Ho iniziato a Remanzacco, nel mio paese, guardando mio padre che giocava a pallone. Fu lui che mi portò a fare il primo allenamento. Ho iniziato come portiere a 6 anni, quasi per caso. La mia squadra era rimasta senza, quindi provai ad andare io in porta, e mi piacque.

Hai capito sin da subito che avevi grandi potenzialità?
A dire il vero, quando ero piccolo non ero fortissimo. Dicono che in pochi avrebbero scommesso su di me a quei tempi. Poi piano piano, lavorando sono cresciuto, e già a 9-10 anni c’è stato un cambiamento. Passando tanto tempo in porta, sono migliorato ulteriormente, anche grazie al grande lavoro degli allenatori del settore giovanile dell’Udinese.
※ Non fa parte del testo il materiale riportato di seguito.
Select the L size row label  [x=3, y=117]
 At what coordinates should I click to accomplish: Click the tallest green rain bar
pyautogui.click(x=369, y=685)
Sei friulano come Zoff e hai esordito in Serie A a 17 anni come Buffon, con questi portieri condividi anche un cognome che termina in consonante. Come ci si sente ad essere spesso accostati dai media a queste leggende del calcio mondiale?
Sicuramente essere paragonati ai grandi campioni fa piacere. Ma sono convinto che non sono ancora così forte. Dovrò lavorare tanto, giorno dopo giorno, dimostrando sul campo di potere arrivare a raggiungere certi livelli.

Come ti descriveresti tecnicamente?
Penso di essere un portiere moderno, che lavora molto sul gioco con i piedi per aiutare la squadra in fase di costruzione.

A quale calciatore ti ispiravi da bambino?
Quando ero piccolo io c’era già il mito di Buffon, quindi ho iniziato seguendo lui. Poi ho cercato di imparare da Handanovic, con cui mi allenavo all’Udinese.

Quale dote particolare di Buffon faresti tua se potessi?
Le qualità morali che dimostra nei periodi buoni e meno buoni, la costanza nelle prestazioni e la capacità di dare sempre sicurezza ai compagni.

Che cosa ti piace fare nel tempo libero?
Mi piace stare in compagnia, girare per il centro di Udine con la mia ragazza e giocare a biliardo con gli amici. Gli studi? Sono all’ultimo anno di ragioneria.

Torniamo all’Under 19. Il mister Pane ha recentemente rilasciato a Vivo Azzurrole seguenti parole: “Uno come Scuffet, che lo scorso anno era titolare nell’Udinese, avrebbe potuto avere in testa l’Under 21 o la Nazionale A, e invece ha sempre mostrato entusiasmo e umiltà”…
Ringrazio il Mister per le belle parole. Sono orgoglioso di fare parte dell’Under 19 che è una nazionale molto importante, dà una grande visibilità e offre la possibilità di mettersi in mostra in competizione europee importanti.

Oggi alle 18.30 affronterete in amichevole la Scozia a Manzano. Che partita vi aspettate?
Sarà una gara impegnativa, perché la Scozia è una buona squadra con un grande collettivo e individualità importanti.